Saved data entries:
########################################

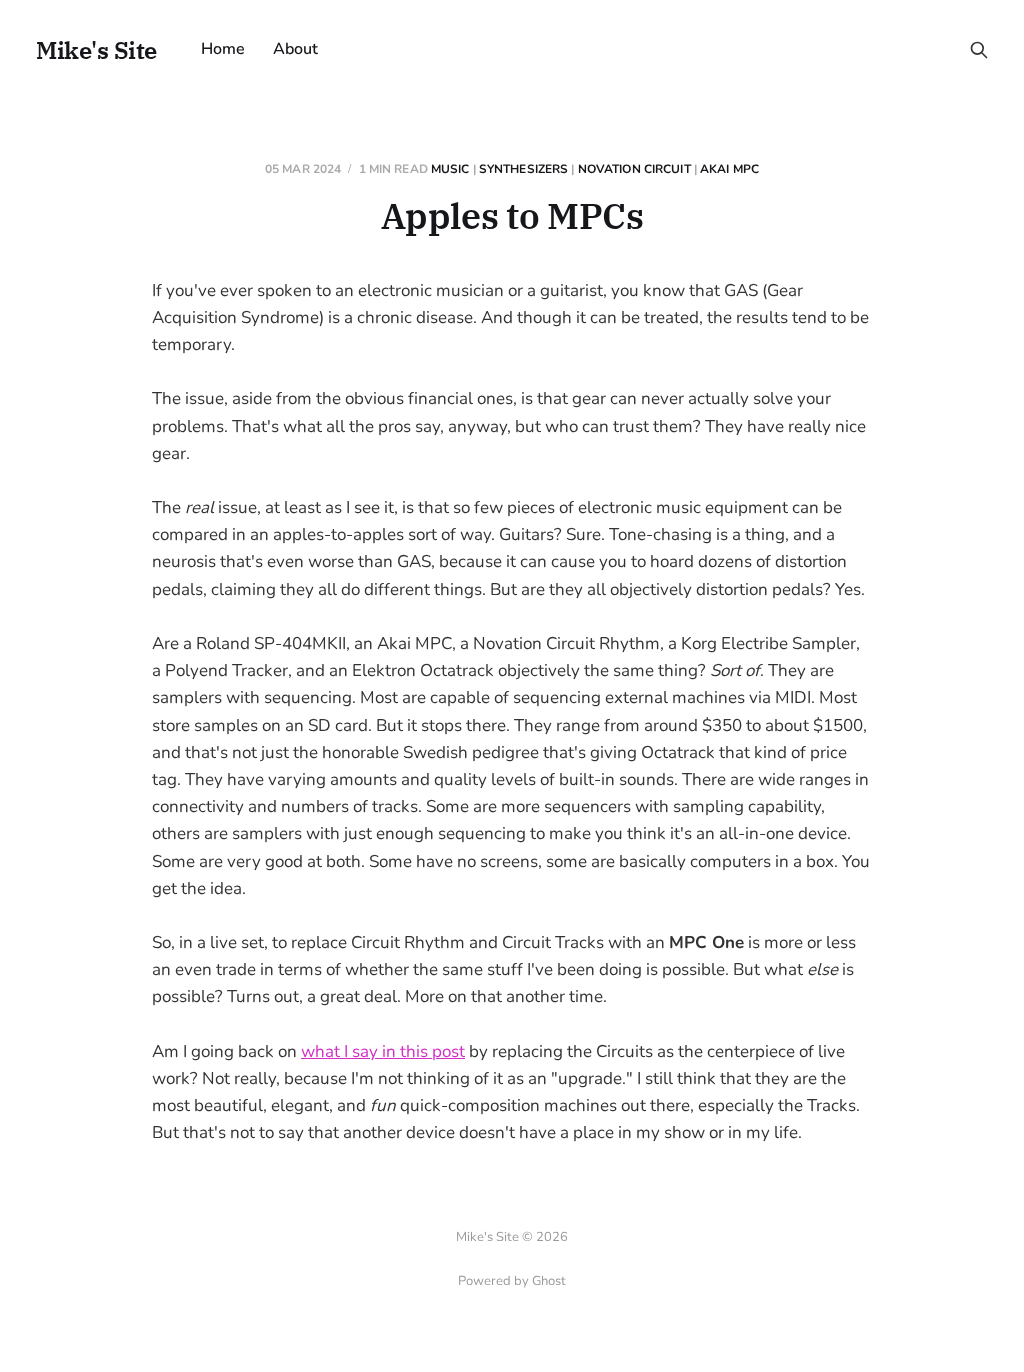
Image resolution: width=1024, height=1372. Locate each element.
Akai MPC (729, 169)
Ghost (549, 1281)
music (450, 169)
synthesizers (523, 169)
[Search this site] (979, 50)
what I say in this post (383, 1051)
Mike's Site (96, 50)
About (295, 49)
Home (223, 49)
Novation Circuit (634, 169)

########################################

WHAT YOU HAVE TO DO: Every line above should be copied exactly; do not carry over the pictures.

WRITTEN SOLUTION:
Image resolution: width=1024, height=1372. Locate each element.
Akai MPC (729, 169)
Ghost (549, 1281)
music (450, 169)
synthesizers (523, 169)
[Search this site] (979, 50)
what I say in this post (383, 1051)
Mike's Site (96, 50)
About (295, 49)
Home (223, 49)
Novation Circuit (634, 169)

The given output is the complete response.